#### Data for this task
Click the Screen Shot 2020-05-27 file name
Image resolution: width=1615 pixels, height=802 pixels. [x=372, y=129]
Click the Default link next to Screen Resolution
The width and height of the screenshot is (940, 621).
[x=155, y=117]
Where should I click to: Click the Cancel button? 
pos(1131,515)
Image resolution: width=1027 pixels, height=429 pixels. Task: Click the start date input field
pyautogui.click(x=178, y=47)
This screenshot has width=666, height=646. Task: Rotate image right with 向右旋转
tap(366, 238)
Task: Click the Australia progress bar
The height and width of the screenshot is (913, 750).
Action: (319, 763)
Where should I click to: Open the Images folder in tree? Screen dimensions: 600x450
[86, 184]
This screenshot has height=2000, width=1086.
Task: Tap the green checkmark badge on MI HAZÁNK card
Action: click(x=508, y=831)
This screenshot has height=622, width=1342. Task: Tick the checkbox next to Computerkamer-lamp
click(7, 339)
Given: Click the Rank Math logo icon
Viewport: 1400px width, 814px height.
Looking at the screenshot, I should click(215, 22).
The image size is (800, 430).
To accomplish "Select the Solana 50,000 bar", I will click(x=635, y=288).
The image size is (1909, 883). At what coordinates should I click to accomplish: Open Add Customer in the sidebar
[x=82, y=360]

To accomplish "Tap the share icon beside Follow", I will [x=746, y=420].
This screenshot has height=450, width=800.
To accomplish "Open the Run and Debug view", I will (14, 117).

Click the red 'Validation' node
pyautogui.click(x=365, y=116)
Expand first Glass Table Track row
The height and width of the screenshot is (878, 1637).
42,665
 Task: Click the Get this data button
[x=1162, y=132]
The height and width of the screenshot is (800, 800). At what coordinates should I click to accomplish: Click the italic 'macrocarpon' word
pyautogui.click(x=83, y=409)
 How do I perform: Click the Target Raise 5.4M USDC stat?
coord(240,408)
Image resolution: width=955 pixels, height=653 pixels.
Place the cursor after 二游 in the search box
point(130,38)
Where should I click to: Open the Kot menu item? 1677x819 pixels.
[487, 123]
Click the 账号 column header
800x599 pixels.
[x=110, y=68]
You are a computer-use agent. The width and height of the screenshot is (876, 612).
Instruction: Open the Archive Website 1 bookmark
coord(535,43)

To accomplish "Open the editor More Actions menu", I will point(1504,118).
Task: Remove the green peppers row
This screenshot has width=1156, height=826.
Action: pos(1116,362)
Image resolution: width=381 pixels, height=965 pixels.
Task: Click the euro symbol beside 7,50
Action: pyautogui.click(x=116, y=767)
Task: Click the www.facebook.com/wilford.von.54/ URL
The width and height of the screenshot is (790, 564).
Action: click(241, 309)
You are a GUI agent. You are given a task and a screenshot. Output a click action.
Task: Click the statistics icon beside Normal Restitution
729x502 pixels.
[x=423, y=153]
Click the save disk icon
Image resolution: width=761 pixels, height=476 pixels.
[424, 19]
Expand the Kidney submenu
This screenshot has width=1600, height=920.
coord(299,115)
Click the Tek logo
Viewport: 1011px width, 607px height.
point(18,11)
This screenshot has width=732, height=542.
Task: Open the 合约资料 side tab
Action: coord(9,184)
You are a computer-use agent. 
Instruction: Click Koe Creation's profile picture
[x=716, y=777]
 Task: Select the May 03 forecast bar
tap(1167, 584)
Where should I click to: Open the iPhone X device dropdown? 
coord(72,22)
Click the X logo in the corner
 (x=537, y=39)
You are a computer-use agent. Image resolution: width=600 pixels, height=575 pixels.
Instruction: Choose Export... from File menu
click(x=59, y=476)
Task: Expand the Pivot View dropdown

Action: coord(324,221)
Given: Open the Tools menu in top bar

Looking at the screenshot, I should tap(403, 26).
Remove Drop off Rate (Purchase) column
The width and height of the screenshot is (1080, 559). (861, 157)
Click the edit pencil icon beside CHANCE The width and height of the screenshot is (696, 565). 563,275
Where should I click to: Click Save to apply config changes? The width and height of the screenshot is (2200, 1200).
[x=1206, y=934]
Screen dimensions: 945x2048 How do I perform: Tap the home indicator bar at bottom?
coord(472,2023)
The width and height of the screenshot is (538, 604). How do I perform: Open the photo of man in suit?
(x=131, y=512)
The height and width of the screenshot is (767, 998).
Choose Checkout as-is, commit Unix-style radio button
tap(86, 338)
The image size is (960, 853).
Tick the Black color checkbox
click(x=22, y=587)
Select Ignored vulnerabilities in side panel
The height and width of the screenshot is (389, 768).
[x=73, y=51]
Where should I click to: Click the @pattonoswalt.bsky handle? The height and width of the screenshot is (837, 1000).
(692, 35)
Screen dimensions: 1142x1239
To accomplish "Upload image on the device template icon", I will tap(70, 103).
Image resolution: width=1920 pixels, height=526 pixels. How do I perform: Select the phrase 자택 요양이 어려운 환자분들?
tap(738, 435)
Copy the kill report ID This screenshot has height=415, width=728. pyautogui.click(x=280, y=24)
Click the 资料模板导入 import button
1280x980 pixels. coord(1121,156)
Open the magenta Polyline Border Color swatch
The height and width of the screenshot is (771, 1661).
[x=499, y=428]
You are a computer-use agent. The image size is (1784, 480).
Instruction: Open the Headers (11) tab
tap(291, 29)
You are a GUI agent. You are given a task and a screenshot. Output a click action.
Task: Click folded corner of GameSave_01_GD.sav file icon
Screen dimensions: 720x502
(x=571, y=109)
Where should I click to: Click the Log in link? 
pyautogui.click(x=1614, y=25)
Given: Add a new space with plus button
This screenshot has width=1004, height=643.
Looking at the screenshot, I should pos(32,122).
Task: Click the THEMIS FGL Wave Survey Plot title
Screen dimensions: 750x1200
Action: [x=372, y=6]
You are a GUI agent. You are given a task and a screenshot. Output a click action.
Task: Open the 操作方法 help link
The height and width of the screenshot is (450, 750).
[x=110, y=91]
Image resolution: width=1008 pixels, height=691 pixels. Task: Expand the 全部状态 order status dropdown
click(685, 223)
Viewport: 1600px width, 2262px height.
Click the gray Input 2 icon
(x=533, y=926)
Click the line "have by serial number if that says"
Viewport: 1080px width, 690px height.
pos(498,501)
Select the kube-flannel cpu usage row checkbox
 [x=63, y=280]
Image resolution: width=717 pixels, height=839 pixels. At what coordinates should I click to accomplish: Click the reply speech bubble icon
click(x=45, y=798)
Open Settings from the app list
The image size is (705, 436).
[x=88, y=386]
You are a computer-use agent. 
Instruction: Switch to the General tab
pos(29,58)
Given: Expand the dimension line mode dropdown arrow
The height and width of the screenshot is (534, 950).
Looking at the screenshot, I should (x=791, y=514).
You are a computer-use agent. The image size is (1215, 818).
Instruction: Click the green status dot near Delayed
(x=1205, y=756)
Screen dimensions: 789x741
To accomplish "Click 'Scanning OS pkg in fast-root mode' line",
########
Directions for this task — The records above are to be restated word for word, in full.

Output below —
Click the Screen Shot 2020-05-27 file name
Image resolution: width=1615 pixels, height=802 pixels. [x=372, y=129]
Click the Default link next to Screen Resolution
The width and height of the screenshot is (940, 621).
[x=155, y=117]
Where should I click to: Click the Cancel button? 
pos(1131,515)
Image resolution: width=1027 pixels, height=429 pixels. Task: Click the start date input field
pyautogui.click(x=178, y=47)
This screenshot has width=666, height=646. Task: Rotate image right with 向右旋转
tap(366, 238)
Task: Click the Australia progress bar
The height and width of the screenshot is (913, 750).
Action: (319, 763)
Where should I click to: Open the Images folder in tree? Screen dimensions: 600x450
[86, 184]
This screenshot has height=2000, width=1086.
Task: Tap the green checkmark badge on MI HAZÁNK card
Action: click(x=508, y=831)
This screenshot has height=622, width=1342. Task: Tick the checkbox next to Computerkamer-lamp
click(7, 339)
Given: Click the Rank Math logo icon
Viewport: 1400px width, 814px height.
Looking at the screenshot, I should click(215, 22).
The image size is (800, 430).
To accomplish "Select the Solana 50,000 bar", I will click(x=635, y=288).
The image size is (1909, 883). At what coordinates should I click to accomplish: Open Add Customer in the sidebar
[x=82, y=360]

To accomplish "Tap the share icon beside Follow", I will [x=746, y=420].
This screenshot has height=450, width=800.
To accomplish "Open the Run and Debug view", I will (14, 117).

Click the red 'Validation' node
pyautogui.click(x=365, y=116)
Expand first Glass Table Track row
The height and width of the screenshot is (878, 1637).
42,665
 Task: Click the Get this data button
[x=1162, y=132]
The height and width of the screenshot is (800, 800). At what coordinates should I click to accomplish: Click the italic 'macrocarpon' word
pyautogui.click(x=83, y=409)
 How do I perform: Click the Target Raise 5.4M USDC stat?
coord(240,408)
Image resolution: width=955 pixels, height=653 pixels.
Place the cursor after 二游 in the search box
point(130,38)
Where should I click to: Open the Kot menu item? 1677x819 pixels.
[487, 123]
Click the 账号 column header
800x599 pixels.
[x=110, y=68]
You are a computer-use agent. The width and height of the screenshot is (876, 612).
Instruction: Open the Archive Website 1 bookmark
coord(535,43)

To accomplish "Open the editor More Actions menu", I will point(1504,118).
Task: Remove the green peppers row
This screenshot has width=1156, height=826.
Action: pos(1116,362)
Image resolution: width=381 pixels, height=965 pixels.
Task: Click the euro symbol beside 7,50
Action: pyautogui.click(x=116, y=767)
Task: Click the www.facebook.com/wilford.von.54/ URL
The width and height of the screenshot is (790, 564).
Action: click(241, 309)
You are a GUI agent. You are given a task and a screenshot. Output a click action.
Task: Click the statistics icon beside Normal Restitution
729x502 pixels.
[x=423, y=153]
Click the save disk icon
Image resolution: width=761 pixels, height=476 pixels.
[424, 19]
Expand the Kidney submenu
This screenshot has width=1600, height=920.
coord(299,115)
Click the Tek logo
Viewport: 1011px width, 607px height.
point(18,11)
This screenshot has width=732, height=542.
Task: Open the 合约资料 side tab
Action: coord(9,184)
You are a computer-use agent. 
Instruction: Click Koe Creation's profile picture
[x=716, y=777]
 Task: Select the May 03 forecast bar
tap(1167, 584)
Where should I click to: Open the iPhone X device dropdown? 
coord(72,22)
Click the X logo in the corner
 (x=537, y=39)
You are a computer-use agent. Image resolution: width=600 pixels, height=575 pixels.
Instruction: Choose Export... from File menu
click(x=59, y=476)
Task: Expand the Pivot View dropdown

Action: coord(324,221)
Given: Open the Tools menu in top bar

Looking at the screenshot, I should tap(403, 26).
Remove Drop off Rate (Purchase) column
The width and height of the screenshot is (1080, 559). (861, 157)
Click the edit pencil icon beside CHANCE The width and height of the screenshot is (696, 565). 563,275
Where should I click to: Click Save to apply config changes? The width and height of the screenshot is (2200, 1200).
[x=1206, y=934]
Screen dimensions: 945x2048 How do I perform: Tap the home indicator bar at bottom?
coord(472,2023)
The width and height of the screenshot is (538, 604). How do I perform: Open the photo of man in suit?
(x=131, y=512)
The height and width of the screenshot is (767, 998).
Choose Checkout as-is, commit Unix-style radio button
tap(86, 338)
The image size is (960, 853).
Tick the Black color checkbox
click(x=22, y=587)
Select Ignored vulnerabilities in side panel
The height and width of the screenshot is (389, 768).
[x=73, y=51]
Where should I click to: Click the @pattonoswalt.bsky handle? The height and width of the screenshot is (837, 1000).
(692, 35)
Screen dimensions: 1142x1239
To accomplish "Upload image on the device template icon", I will tap(70, 103).
Image resolution: width=1920 pixels, height=526 pixels. How do I perform: Select the phrase 자택 요양이 어려운 환자분들?
tap(738, 435)
Copy the kill report ID This screenshot has height=415, width=728. pyautogui.click(x=280, y=24)
Click the 资料模板导入 import button
1280x980 pixels. coord(1121,156)
Open the magenta Polyline Border Color swatch
The height and width of the screenshot is (771, 1661).
[x=499, y=428]
You are a computer-use agent. The image size is (1784, 480).
Instruction: Open the Headers (11) tab
tap(291, 29)
You are a GUI agent. You are given a task and a screenshot. Output a click action.
Task: Click folded corner of GameSave_01_GD.sav file icon
Screen dimensions: 720x502
(x=571, y=109)
Where should I click to: Click the Log in link? 
pyautogui.click(x=1614, y=25)
Given: Add a new space with plus button
This screenshot has width=1004, height=643.
Looking at the screenshot, I should pos(32,122).
Task: Click the THEMIS FGL Wave Survey Plot title
Screen dimensions: 750x1200
Action: [x=372, y=6]
You are a GUI agent. You are given a task and a screenshot. Output a click action.
Task: Open the 操作方法 help link
The height and width of the screenshot is (450, 750).
[x=110, y=91]
Image resolution: width=1008 pixels, height=691 pixels. Task: Expand the 全部状态 order status dropdown
click(685, 223)
Viewport: 1600px width, 2262px height.
Click the gray Input 2 icon
(x=533, y=926)
Click the line "have by serial number if that says"
Viewport: 1080px width, 690px height.
pos(498,501)
Select the kube-flannel cpu usage row checkbox
 [x=63, y=280]
Image resolution: width=717 pixels, height=839 pixels. At what coordinates should I click to accomplish: Click the reply speech bubble icon
click(x=45, y=798)
Open Settings from the app list
The image size is (705, 436).
[x=88, y=386]
You are a computer-use agent. 
Instruction: Switch to the General tab
pos(29,58)
Given: Expand the dimension line mode dropdown arrow
The height and width of the screenshot is (534, 950).
Looking at the screenshot, I should (x=791, y=514).
You are a computer-use agent. The image size is (1215, 818).
Instruction: Click the green status dot near Delayed
(x=1205, y=756)
Screen dimensions: 789x741
To accomplish "Click 'Scanning OS pkg in fast-root mode' line",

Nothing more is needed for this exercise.